§ **Aim of the exercise**
Repeat, exactly as they appear, the lines from the one with "Task: Disable download" through the last line of the entries below, but none of the pictures.

:::

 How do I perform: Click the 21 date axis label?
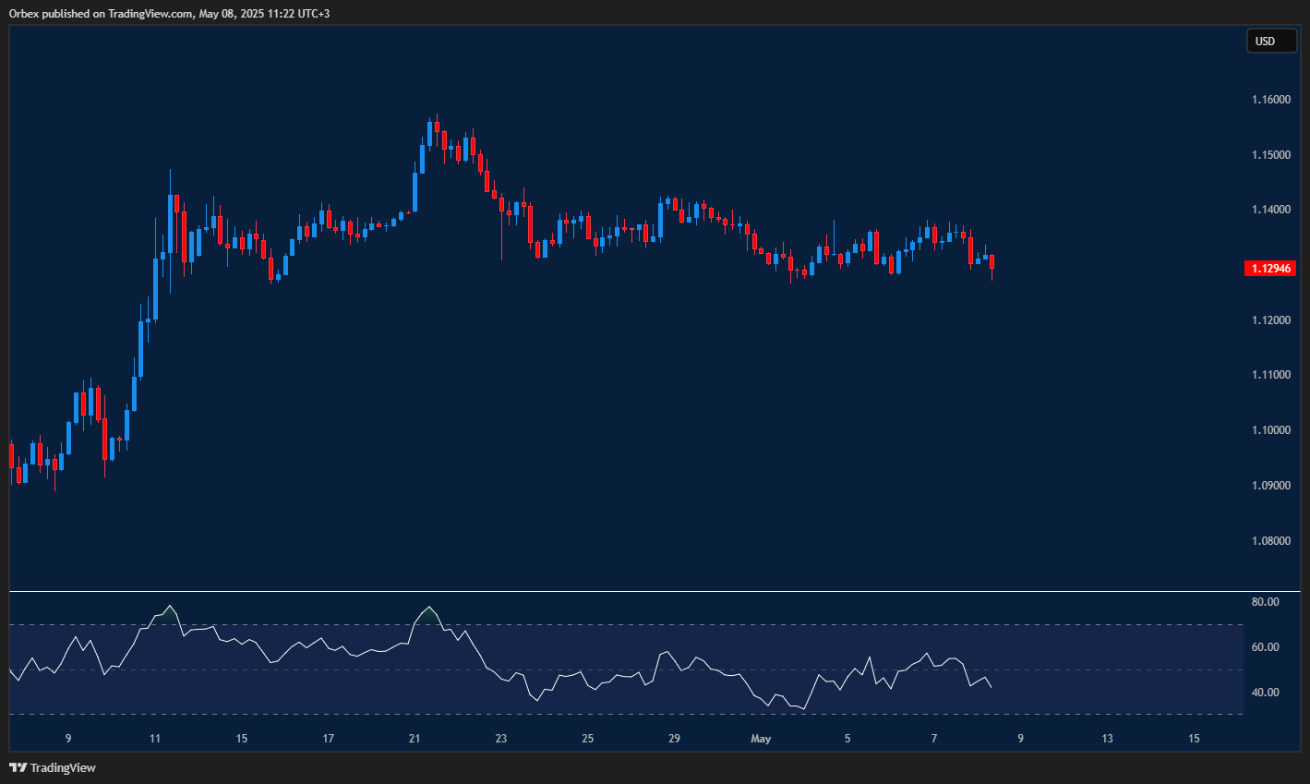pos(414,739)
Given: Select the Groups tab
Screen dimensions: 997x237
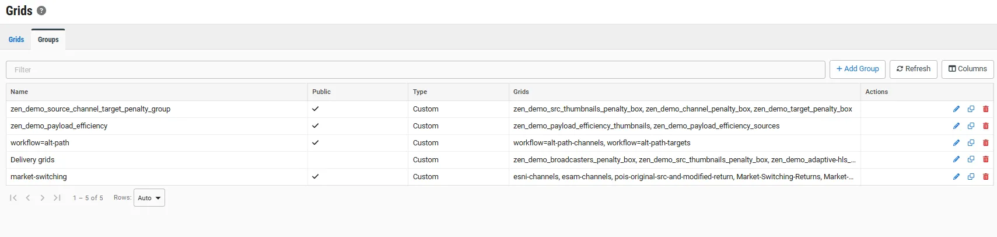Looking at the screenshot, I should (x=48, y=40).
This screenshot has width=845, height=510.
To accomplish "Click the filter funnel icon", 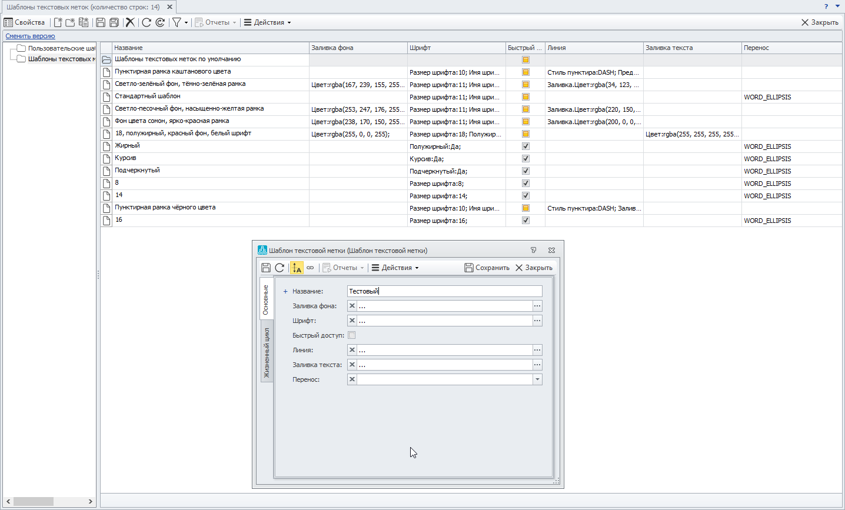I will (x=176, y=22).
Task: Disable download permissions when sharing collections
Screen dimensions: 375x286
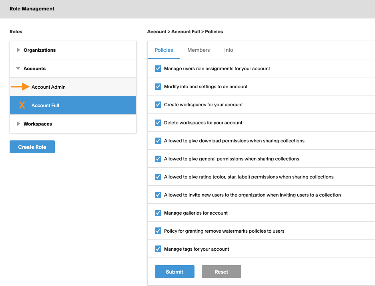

:::

§ **Your solution**
Task: Disable download permissions when sharing collections
Screen dimensions: 375x286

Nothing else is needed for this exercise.